Naturally occurring cannabinoids, the main biologically active components of the cannabis and hemp plant, form a complex group of closely related compounds, of which 70 are known and well described. Of these, the primary focus has been on Δ9-tetrahydrocannabinol (THC) due to its pharmacological and toxicological characteristics, upon which strict legal limits have been enforced.
Cultivators and Processing labs often focus on Δ9-tetrahydrocannabinolic acid (THC-A), as it is the naturally occurring precursor to THC and is readily decarboxylated to THC via the drying and/or heating of cannabis.

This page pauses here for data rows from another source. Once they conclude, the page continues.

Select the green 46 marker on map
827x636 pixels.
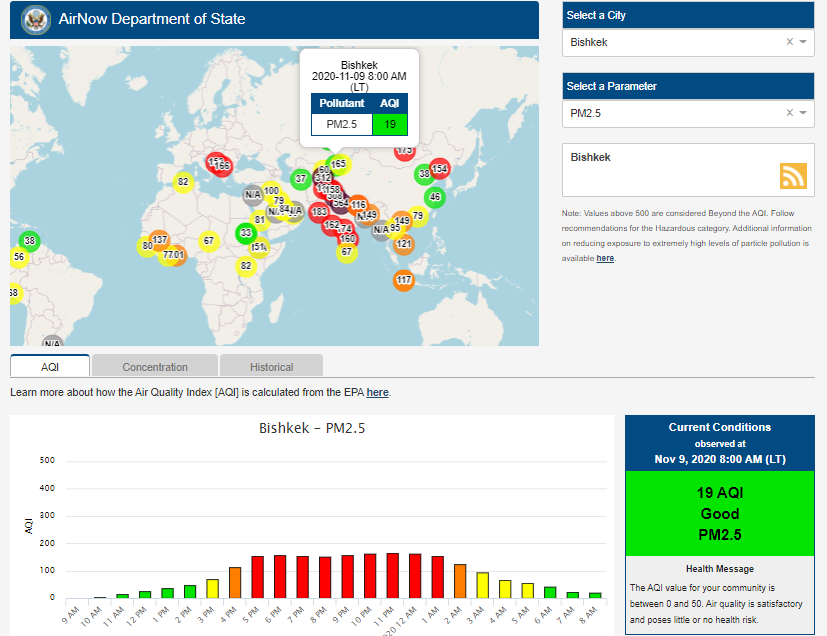pyautogui.click(x=434, y=197)
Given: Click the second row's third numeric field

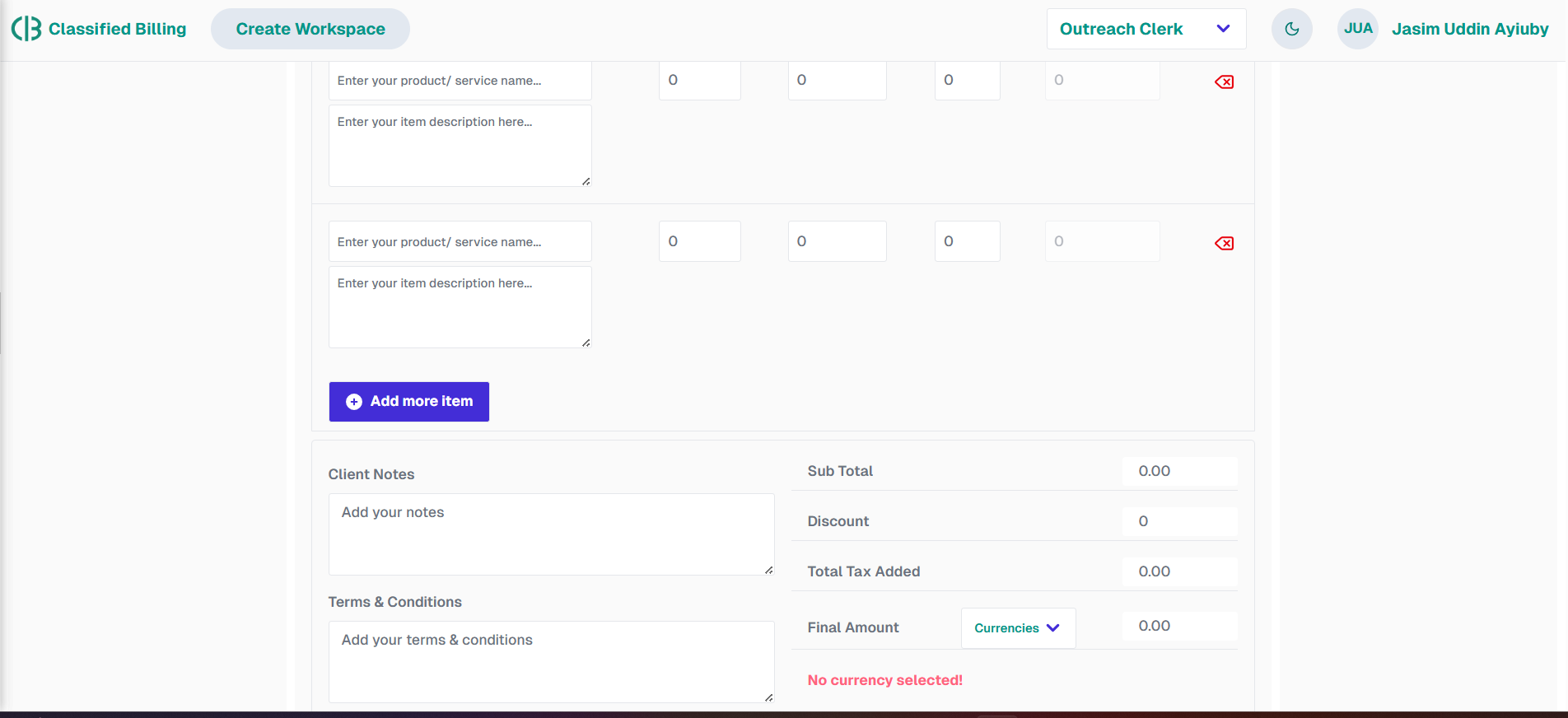Looking at the screenshot, I should tap(967, 241).
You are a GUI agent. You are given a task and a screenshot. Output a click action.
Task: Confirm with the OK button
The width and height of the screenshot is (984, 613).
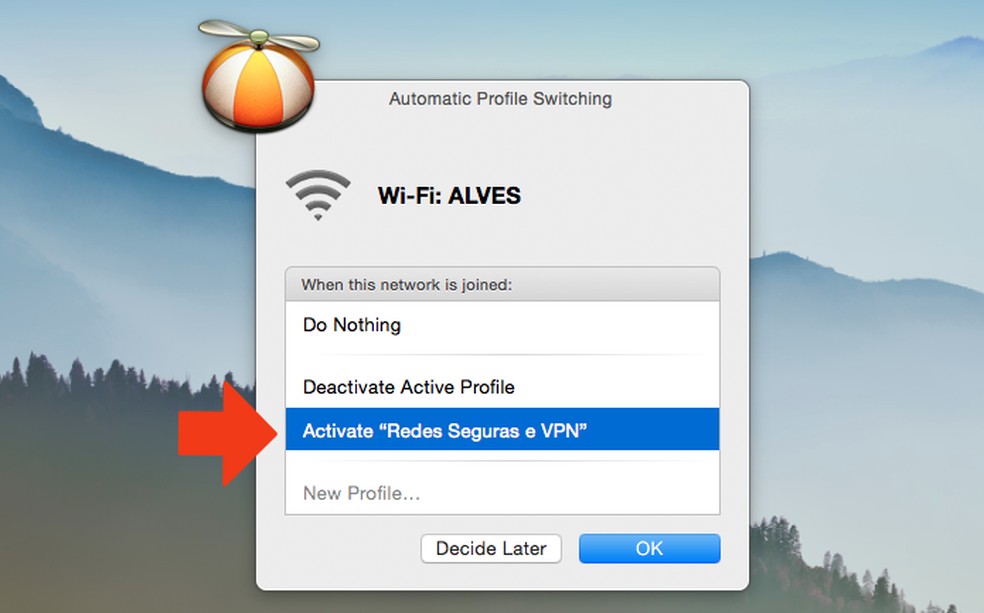click(650, 548)
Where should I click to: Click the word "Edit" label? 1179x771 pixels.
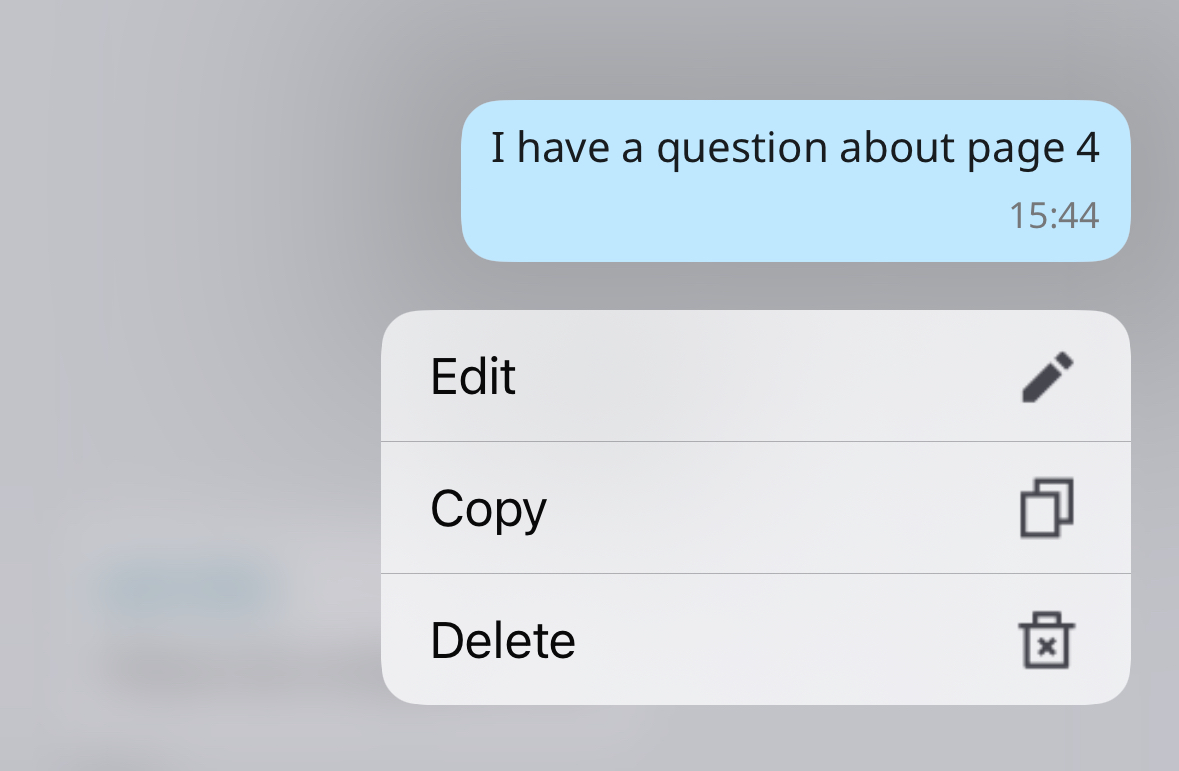(x=473, y=376)
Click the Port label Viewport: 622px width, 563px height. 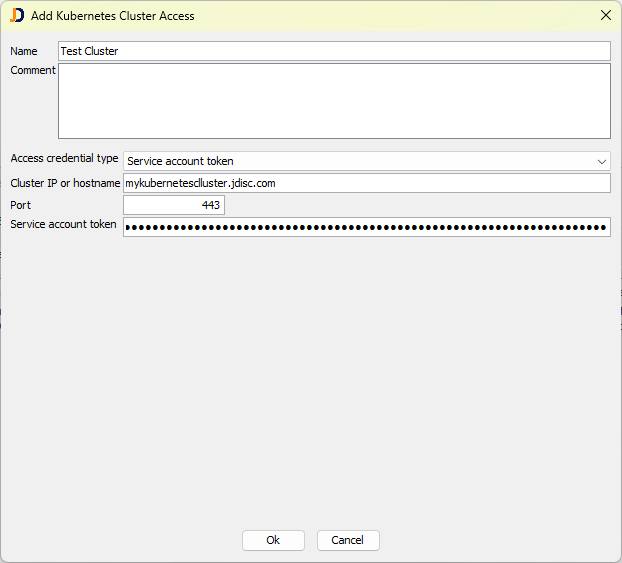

Our application describes a method for the chromatographic separation and quantitative monitoring of twelve primary cannabinoids, including THC, THC-A, CBD, and CBD-A, in cannabis flower extracts and edibles by HPLC combined with PDA detection. This technique employs our Flexar? HPLC system, including a quaternary pump, autosampler with Peltier cooling, column heater and PDA (photodiode array) detector.
HPLC can identify the acid components of THCA and CBDA before conversion to their corresponding free forms of THC and CBD. This is often preferred for edible materials and extracted tinctures. This procedure can also be used for the original plant material potency testing and cannabinoid ratio calculations.
In addition, our Spectrum Two FTIR? with near-infrared reflectance module (NIRM) and sample spinner determines THC/CDB potency ratio in ground cannabis flower. It is a quick and nondestructive method that requires little to no sample preparation, no hazardous chemicals, and allows the sample to be reused in other analyses.